**EXPLORE THE MATERIAL**
1. In the passage on counseling communication, who advocates a chameleon-like approach in Couples Counseling?
2. Please continue the passage on counseling communication from its final sentence.

**EXTRACT PROVIDED**
********************

There is a paradox I have been pondering since entering the helping profession. If I communicate most authentically from a place of being true to myself, it means using the “educated” words and concepts I have picked up along my way. It would appear, therefore, unnatural for me to adopt the communication style of the person I am speaking with—dropping all the -Gs from my -ING words, for example. People are more comfortable with people who are comfortable being themselves, rather than those who strive to be like someone else. However, in Couples Counseling, Marina Williams advocates a chameleon-like approach, adopting clients’ communication styles such that they experience the counselor as “being like them.” But I am not like them. Neither am I like the highly cultured or academic types I have know at various points, around whom I now find myself sounding like a veritable AA old-timer. Still, helping people feel safe is my priority, and I realize I create that safety through valuing whatever affirming concepts they themselves value, which requires adaptation, flexibility, and good-hearted wit on my part.

********************

**AVAILABLE DATA**
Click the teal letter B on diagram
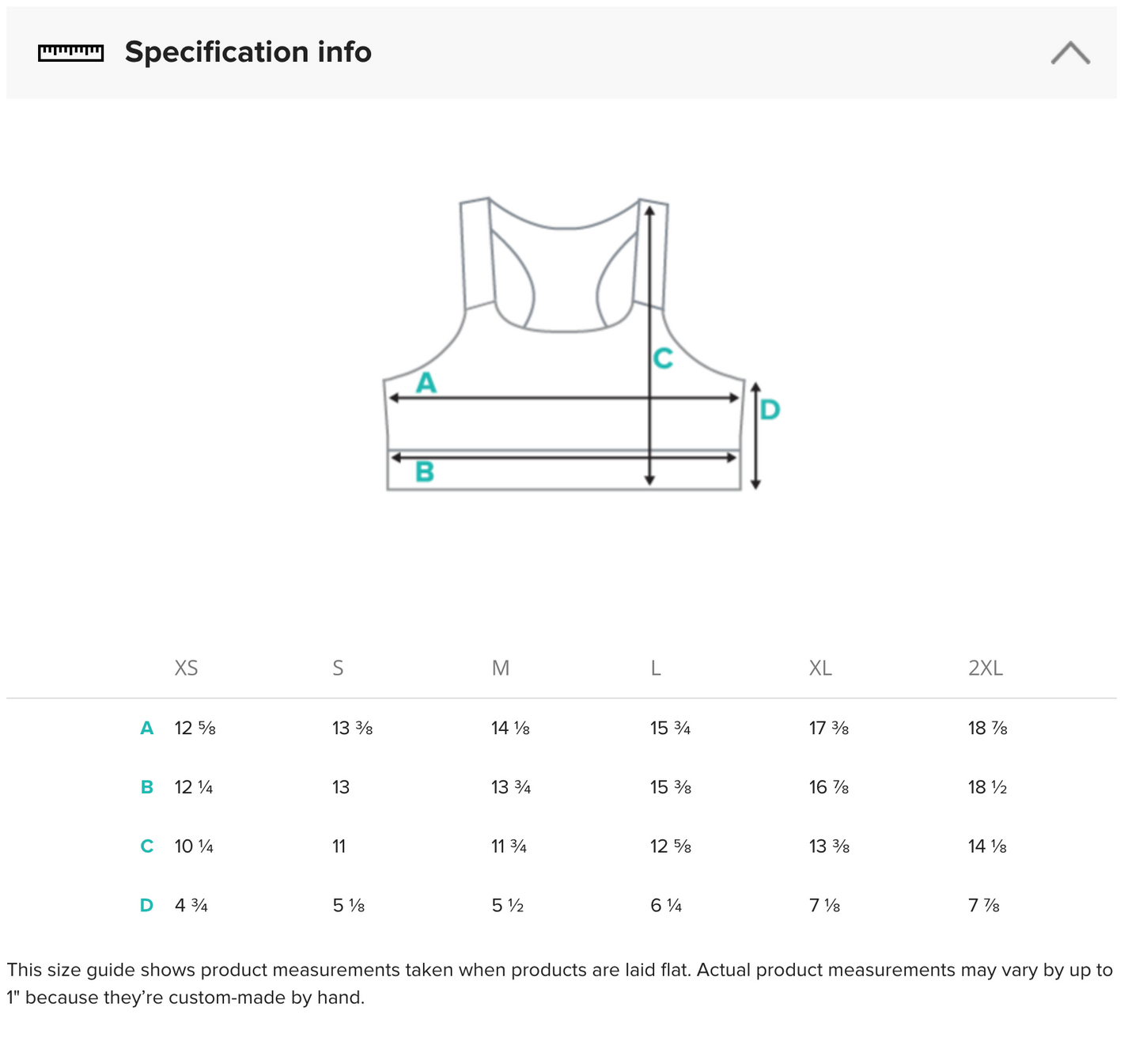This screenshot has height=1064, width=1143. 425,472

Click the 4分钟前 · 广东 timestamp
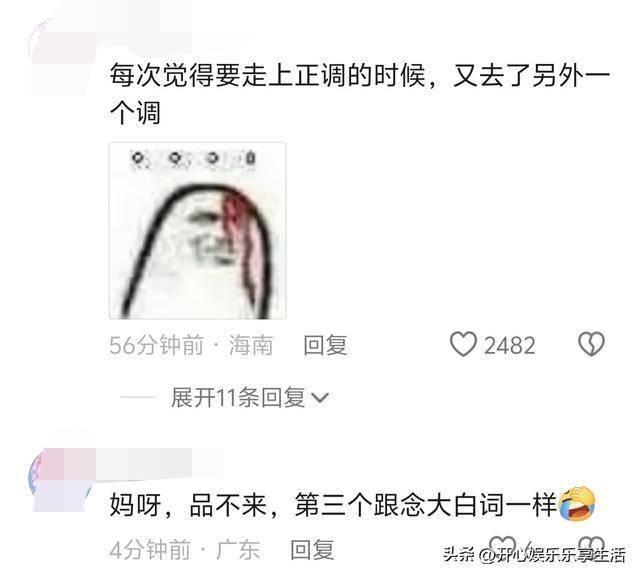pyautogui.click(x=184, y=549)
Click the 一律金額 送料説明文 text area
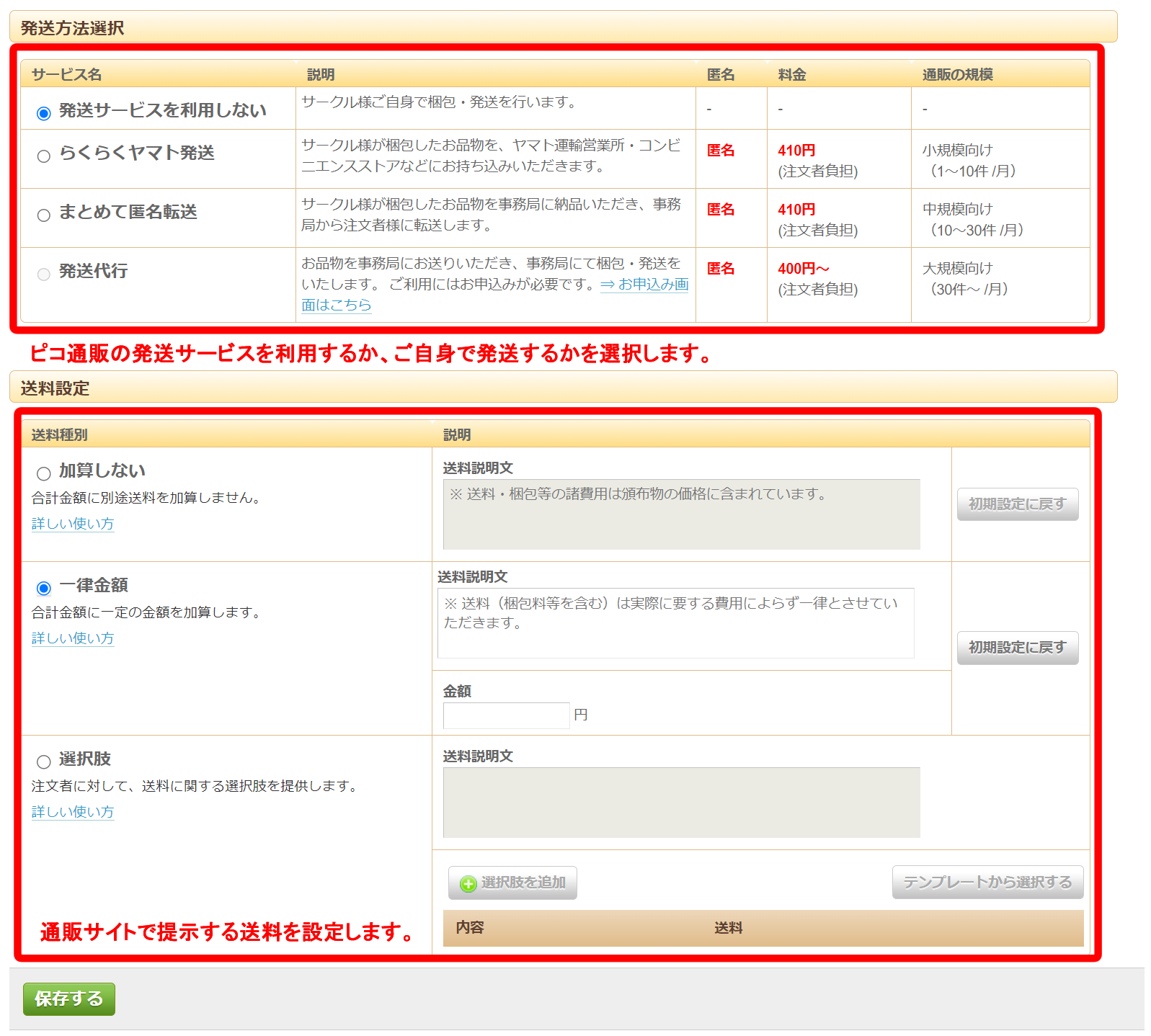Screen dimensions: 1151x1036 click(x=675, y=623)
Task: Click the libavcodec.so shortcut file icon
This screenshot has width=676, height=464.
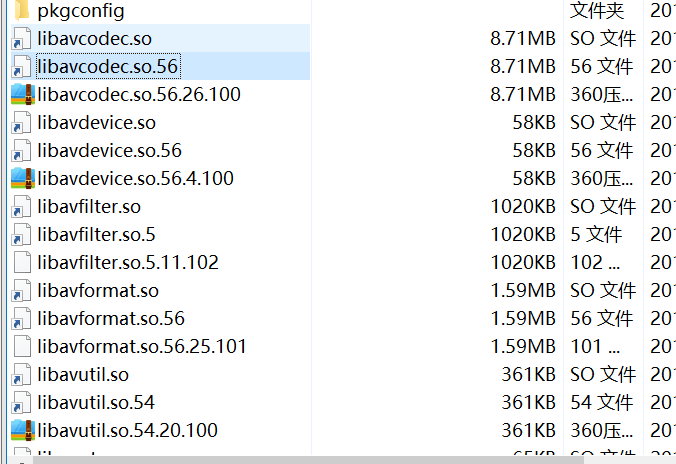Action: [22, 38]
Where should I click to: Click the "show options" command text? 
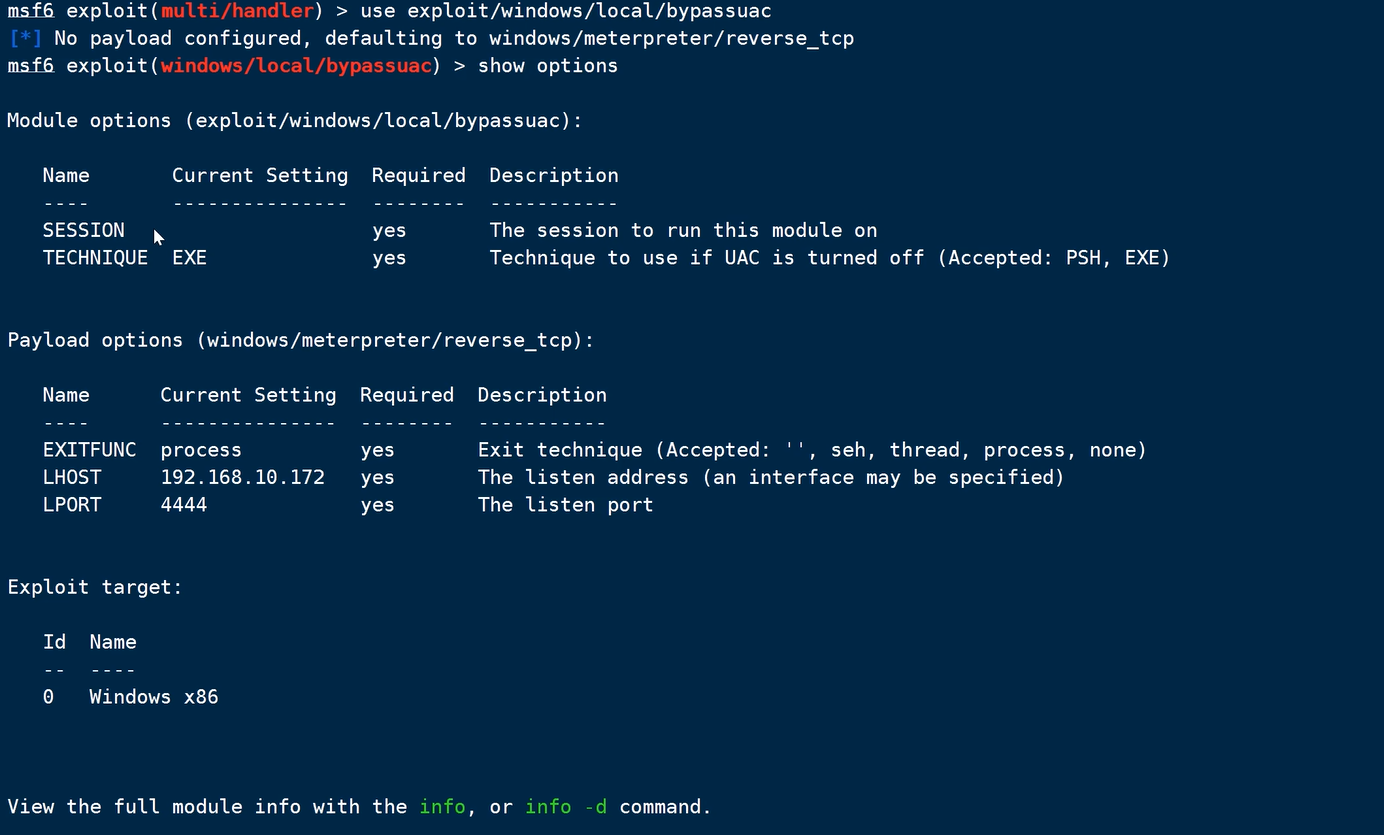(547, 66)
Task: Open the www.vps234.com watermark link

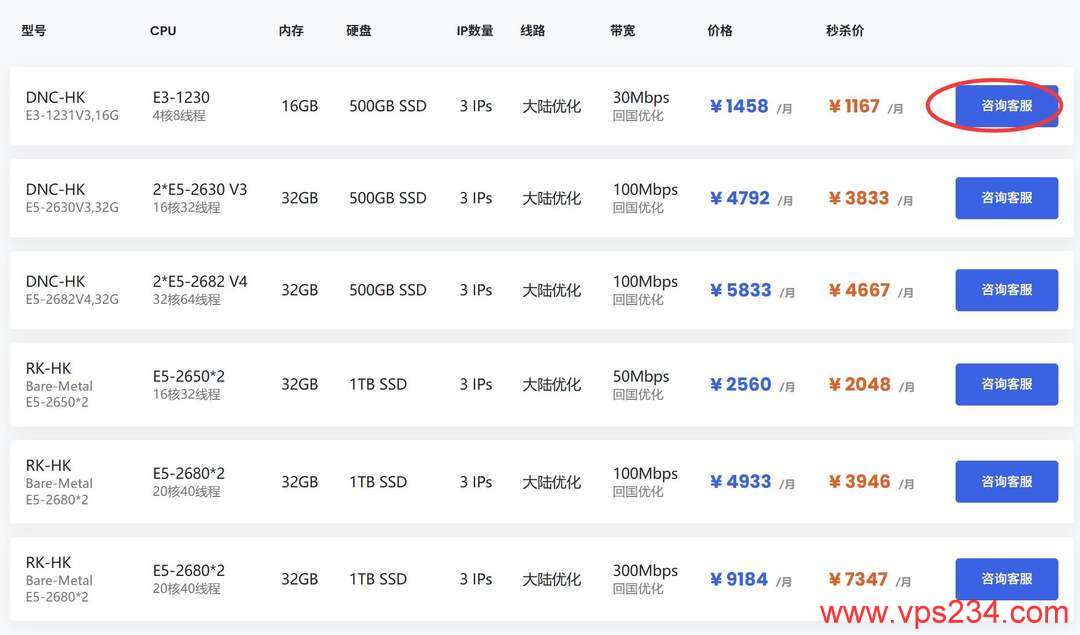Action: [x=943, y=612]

********************

**ANSWERS BELOW**
1. Marina Williams.

2.
It has been amusing to see long-standing members of a group I lead explain my communication style to in-coming members. “He talks weird; but he gets us. . . He’s kind of like a hip Mr. Rogers,” one addict quipped. I am reminded of what John Lennon once said of Bob Dylan—“It’s not what he says, but how he says it”—when recalling the comment: “When I get done with treatment, my main goal is to become a peaceful person, like Jeffry.” We all remember process over content; and this man had tuned in not so much to my specific words as to the nature of my responses, over a period of weeks, to an assortment of often-distressed individuals in group.

The myth of getting it perfect is a difficult one for a musician to let go of. I observe that I am not alone in having to be dragged kicking and screaming towards humility. I recall some milestones along my imperfect path away from perfection. The father of my first wife found me hopelessly idealistic, yet he was drawn to debate me—I believe in an effort to reclaim his creative self long abandoned to material gain. We had a written correspondence (I in Massachusetts, he in New York) in which he would try to convince me—bearing in mind I had been traveling to Nicaragua in support of the Sandinistas—that leftist regimes were just as bad as reactionary ones. At one point I tired of researching and quoting sources to back my point of view and simply wrote something like, “I have nothing further to offer in support of my position other than the passion I feel that this is something I am called to do.” My then-father-in-law wrote back, “That’s beautiful,” and our debate was over. Perhaps he remembered feeling passionate about something too. I put down the weapon of factual expertise and he responded in kind. We stood a better chance of connecting if neither of us had to be right.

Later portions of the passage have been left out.